Our founders are women with technical expertise and policy backgrounds, as well as years of experience in leadership and male-dominated spaces. As co-founders, they are uniquely positioned to be leaders in the emerging space of pay equity and compensation analysis, and are deeply invested in the long-term development of ethos.

  • Meredith McCarron

    Merry’s career began in the international non-profit sector at charity: water. In those early days of the organization, Merry filled many roles as they grew from 10 employees when she joined to over 70 when she left four years later to pursue a graduate degree. Her time there steeped her in values in Tech for Good and introduced her to scrappy start-up culture. She also got her start there in algorithms, data analysis, and the important challenge in bridging communication gaps between technical and non-technical stakeholders.

    After obtaining her M.S. in Applied Informatics at NYU, Merry joined the New York Office of the Attorney General in the Executive Bureau, employing practically every tool in the data science skillset to drive cases with the Civil Rights Division, Financial Crimes Bureau, and Organized Crime Task Force. Using natural language processing to identify a variety of criminal or consumer fraud cases, graph databases to identify gun trafficking, neural networks for computer vision models, using APIs to identify social media bot networks are just a few of the ways in which she supported some of the biggest cases brought by the NYAG during her time there.

    A few years after transitioning into the private sector, Merry co-founded MK Analytics with Lacey, supporting big data analytics in the national opiate litigation and fighting gun trafficking with law enforcement partners.

  • Cath Jones

    Cath’s career began in research roles, focusing on the distinctive ways that women are impacted by trends and policies related to international conflict, ideologies, and the changing landscape of communication in a world increasingly connected by emerging technologies.

    That policy, research and technology background brought Cath to the New York Office of the Attorney General’s Research and Analytics Department, where she worked closely in the data analytics support for cases in the Healthcare and Consumer Protection bureaus.

    After connecting with Merry and Lacey through the NYAG, Cath joined them in the private sector. Cath’s ability to connect data analysis with non-technical stakeholders was put to use supporting opioid litigation and expert testimony work. Cath’s unique combination of data chops and storytelling prowess was crucial. While adhering to the austere boundaries of expert testimony, Cath wrote a compelling description of an ecosystem with many players and many issues.

    Cath then returned to the public policy research world, pursuing a MS in Social Policy at the University of Pennsylvania. Cath has resumed her focus on the barriers that women face to full participation in public life - in the workforce in particular. She is a contributor to published research modeling barriers to workforce participation and fellowship honoree for research on non-traditional labor issues.

  • Lacey Keller

    Lacey got her start in Kansas politics, on campaigns electing several women in the state, including Tiffany Muller - the first openly gay elected official in Kansas - to City Council Member in Topeka, Laura Kelly - current governor of Kansas - to the Kansas Senate, and Kathleen Sebelius to Governor.

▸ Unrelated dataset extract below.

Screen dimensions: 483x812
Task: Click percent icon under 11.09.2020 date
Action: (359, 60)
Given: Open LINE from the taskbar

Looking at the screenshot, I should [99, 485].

    After moving to New York City to pursue a MA in Economics at the New School, Lacey became a Lead Researcher at 32BJ SEIU, the largest property service workers union in the country. She used her analytical skills to determine the value and fairness of proposed changes to wages, healthcare, and other benefits to get the best contracts negotiated for SEIU members.

    At 32BJ Lacey also discovered the power of large datasets from public sources. Using open data, she showed widespread poor conditions at NYC public schools — leading to coverage by news outlets, a City Council hearing, and winning better support for her union and for NYC public school students and educators.

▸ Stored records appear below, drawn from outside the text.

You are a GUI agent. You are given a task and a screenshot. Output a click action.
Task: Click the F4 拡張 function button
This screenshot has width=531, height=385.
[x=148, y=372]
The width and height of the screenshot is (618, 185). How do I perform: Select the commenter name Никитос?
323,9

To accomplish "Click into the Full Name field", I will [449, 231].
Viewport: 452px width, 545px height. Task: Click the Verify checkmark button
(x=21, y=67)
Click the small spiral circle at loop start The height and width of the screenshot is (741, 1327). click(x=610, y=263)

    Lacey went on to the New York Office of the Attorney General, where she spearheaded the first data-driven case ever brought by the office - proving that AirBnB was turning a blind eye to illegal hotels operating as a huge percentage of the listings on their site. She pivoted this success into founding the Research and Analytics Department — hiring the first Data Science team at an Attorney General’s Office in the US.

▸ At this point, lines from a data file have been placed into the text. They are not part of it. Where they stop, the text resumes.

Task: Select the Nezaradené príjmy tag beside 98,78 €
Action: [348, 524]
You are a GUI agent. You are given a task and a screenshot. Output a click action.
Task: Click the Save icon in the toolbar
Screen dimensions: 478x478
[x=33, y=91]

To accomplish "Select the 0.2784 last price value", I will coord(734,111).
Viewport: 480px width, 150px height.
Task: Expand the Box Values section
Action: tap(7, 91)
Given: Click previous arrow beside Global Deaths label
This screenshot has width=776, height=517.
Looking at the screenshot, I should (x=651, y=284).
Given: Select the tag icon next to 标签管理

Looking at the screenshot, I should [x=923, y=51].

    Lacey went on to the private sector, eventually co-founding MK Analytics with Merry in 2021. In recent years, Lacey has been a key witness in over a dozen cases in the national opiate litigation. Lacey introduced unprecedented data mining approaches for billions of records of shipments, prescriptions, and doctors to recreate the view of the opioid market that would have been apparent to defendants as the opioid crisis took place.